According to inside sources, Ngugi’s alleged hatred towards Luos and Luhya is not a secret and has completely politicised her sensitive position even dismissing Uhuru Kenyatta’s BBI initiative as a Luo affair.

She has reportedly declared that she is working hard to be the next cabinet secretary of finance in the government of the deputy president William Ruto when he takes presidency in 2022 elections.

She is accused of completely violating the Kippra’s internal publication processes by allowing papers of friends to be published without undergoing peer review mechanisms or disregarding comments from outside peer reviewers.

Her accusers say that when she came to the institute she completely killed the programme coordinators office which is used to coordinate research work in the institute and has gone further by micromanaging departmental work plans.

Accordingly there are other reports to the effect that currently three research departments do not have substantive heads while the executive director claims she is an expert in every research being done by researchers given her short stint at IMF.

There is an understanding that Kippra’s research partners and donors have been left with an egg in their face due to the chaotic and unpredictable nature of the executive director who most of the time yells at her staff in the presence of visitors.

Those who know her say that last year, she almost bungled a Unicef-sponsored research and capacity building program on children, youth, people with disability and women sensitive budgeting .

Despite Unicef releasing for funds for the program in good time, Ngugi used to take her good time before releasing money for researchers to use in the field.

Ngugi

At one time Unicef staff had to make phone calls to the executive director pleading with her to wire money to the accounts of staff and the trainees to enable them pay their accomadation.

Towards the end of 2019, the executive director reportedly refused to nominate a senior researcher from the productive sector department to attend training in Addis Ababa, Ethiopia for a project on national information platforms for nutrition.

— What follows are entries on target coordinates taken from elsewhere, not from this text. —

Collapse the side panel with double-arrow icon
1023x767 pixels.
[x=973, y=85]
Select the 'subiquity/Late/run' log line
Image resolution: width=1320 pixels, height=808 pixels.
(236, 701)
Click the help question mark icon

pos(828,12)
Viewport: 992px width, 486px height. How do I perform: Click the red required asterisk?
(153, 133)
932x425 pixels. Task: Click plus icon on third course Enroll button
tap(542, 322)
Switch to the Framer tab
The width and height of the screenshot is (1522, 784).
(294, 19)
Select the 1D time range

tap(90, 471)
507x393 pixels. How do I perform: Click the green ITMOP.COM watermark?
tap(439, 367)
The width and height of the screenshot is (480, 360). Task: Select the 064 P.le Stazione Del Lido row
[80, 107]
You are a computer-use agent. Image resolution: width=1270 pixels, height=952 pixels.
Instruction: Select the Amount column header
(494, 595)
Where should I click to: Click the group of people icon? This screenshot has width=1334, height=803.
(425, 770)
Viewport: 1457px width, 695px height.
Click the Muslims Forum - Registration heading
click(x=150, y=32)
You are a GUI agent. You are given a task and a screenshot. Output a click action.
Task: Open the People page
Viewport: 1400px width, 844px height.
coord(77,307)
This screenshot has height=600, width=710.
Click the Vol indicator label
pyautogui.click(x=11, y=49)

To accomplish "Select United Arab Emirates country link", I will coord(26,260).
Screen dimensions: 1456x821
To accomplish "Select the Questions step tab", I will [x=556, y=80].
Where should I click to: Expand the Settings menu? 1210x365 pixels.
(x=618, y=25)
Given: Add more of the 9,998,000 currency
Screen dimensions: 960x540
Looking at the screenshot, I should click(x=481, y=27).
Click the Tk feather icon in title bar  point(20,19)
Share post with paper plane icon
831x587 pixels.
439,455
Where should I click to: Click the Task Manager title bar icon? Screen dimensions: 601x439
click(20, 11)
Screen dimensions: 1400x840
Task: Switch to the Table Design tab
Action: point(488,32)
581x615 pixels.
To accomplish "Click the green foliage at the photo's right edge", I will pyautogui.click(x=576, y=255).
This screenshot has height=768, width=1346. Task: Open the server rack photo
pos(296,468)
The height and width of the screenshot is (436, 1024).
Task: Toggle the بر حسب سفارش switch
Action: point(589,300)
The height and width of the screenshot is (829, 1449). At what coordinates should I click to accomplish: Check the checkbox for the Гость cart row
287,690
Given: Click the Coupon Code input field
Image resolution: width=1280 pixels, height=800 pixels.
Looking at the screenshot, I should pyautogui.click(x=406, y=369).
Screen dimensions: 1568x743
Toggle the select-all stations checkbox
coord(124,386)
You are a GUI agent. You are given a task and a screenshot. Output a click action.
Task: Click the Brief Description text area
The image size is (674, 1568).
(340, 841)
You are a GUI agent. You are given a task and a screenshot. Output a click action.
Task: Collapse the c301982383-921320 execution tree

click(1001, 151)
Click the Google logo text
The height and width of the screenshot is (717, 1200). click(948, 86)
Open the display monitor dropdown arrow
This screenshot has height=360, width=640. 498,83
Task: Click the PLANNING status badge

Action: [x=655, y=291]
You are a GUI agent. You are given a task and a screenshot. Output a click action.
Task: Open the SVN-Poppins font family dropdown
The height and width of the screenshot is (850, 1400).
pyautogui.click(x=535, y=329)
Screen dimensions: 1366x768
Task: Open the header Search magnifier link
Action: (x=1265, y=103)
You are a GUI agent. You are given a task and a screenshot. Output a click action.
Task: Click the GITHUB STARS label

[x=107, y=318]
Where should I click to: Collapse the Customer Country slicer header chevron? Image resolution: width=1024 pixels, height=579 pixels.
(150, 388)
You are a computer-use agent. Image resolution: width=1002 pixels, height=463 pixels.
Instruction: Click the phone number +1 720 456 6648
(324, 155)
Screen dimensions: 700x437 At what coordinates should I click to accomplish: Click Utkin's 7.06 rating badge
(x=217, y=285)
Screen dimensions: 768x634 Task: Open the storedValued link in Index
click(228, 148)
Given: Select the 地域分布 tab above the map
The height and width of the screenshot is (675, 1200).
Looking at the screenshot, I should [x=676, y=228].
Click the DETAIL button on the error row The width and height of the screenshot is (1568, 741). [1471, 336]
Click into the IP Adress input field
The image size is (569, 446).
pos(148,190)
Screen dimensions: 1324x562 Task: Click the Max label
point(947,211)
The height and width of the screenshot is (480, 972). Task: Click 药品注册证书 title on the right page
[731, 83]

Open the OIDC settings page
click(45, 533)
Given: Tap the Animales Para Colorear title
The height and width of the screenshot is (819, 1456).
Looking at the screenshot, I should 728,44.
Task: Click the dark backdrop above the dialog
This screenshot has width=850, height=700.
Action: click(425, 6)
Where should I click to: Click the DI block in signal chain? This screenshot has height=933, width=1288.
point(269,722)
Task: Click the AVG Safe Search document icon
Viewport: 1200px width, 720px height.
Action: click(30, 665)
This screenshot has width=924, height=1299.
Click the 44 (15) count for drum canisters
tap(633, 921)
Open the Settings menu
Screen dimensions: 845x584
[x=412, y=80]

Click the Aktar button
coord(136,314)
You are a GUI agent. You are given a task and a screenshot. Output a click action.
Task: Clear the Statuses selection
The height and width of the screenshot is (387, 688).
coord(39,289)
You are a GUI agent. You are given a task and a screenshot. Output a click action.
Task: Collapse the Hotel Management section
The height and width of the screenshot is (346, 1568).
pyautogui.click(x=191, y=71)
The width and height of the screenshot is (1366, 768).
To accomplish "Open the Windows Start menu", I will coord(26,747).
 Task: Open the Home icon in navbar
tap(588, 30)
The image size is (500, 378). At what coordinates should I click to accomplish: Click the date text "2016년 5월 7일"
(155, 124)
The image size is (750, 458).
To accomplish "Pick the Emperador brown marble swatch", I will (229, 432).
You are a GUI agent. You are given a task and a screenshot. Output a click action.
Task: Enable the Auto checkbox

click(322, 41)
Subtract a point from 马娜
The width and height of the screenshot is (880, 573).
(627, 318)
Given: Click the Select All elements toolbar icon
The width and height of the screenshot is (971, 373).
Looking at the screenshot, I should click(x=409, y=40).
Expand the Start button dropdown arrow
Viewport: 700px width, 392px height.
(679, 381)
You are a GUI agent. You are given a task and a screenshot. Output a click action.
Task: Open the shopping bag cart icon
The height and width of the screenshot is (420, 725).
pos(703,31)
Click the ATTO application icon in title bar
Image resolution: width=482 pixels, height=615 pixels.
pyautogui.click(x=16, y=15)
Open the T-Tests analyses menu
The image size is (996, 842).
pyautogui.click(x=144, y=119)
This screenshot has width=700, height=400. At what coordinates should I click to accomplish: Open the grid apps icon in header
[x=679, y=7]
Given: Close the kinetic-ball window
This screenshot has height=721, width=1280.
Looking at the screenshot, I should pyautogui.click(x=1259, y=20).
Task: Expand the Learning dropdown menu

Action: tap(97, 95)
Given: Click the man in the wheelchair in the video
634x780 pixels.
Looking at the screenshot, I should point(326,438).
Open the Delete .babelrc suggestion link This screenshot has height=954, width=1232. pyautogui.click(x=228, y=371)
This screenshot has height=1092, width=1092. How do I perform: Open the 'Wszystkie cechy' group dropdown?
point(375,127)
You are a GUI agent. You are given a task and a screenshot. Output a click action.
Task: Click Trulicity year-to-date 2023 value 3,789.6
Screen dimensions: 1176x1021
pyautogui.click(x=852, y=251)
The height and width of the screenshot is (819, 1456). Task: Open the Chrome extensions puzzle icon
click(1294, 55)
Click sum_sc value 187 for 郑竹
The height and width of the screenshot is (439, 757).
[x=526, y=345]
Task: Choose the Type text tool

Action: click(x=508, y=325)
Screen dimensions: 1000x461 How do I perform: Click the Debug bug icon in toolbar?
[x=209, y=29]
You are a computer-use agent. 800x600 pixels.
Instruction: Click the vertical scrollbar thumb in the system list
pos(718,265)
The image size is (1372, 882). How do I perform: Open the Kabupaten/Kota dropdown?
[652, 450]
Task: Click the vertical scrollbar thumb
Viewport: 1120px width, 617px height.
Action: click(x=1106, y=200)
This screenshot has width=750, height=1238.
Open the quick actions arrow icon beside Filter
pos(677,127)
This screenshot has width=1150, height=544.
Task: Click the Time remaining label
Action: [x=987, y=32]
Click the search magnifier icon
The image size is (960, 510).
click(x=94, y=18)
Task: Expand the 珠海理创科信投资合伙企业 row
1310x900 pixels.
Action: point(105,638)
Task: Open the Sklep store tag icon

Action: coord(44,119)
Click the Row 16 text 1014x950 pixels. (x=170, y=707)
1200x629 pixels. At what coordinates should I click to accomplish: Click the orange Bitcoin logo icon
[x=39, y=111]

This is despite the fact that the donor funded project was to bring into Kippra a whopping Sh85 million.

Weekly Citizen has information that united Kippra employees are planning to down their tools in two months’ time as a way of making the board of directors to rein in their executive director who has created a toxic work environment.

Highly placed inside sources said, employees’ satisfaction survey carried out last year has been hidden from staff and the board because the response from staff was extremely negative with employees said to be gearing for a mother of all strikes.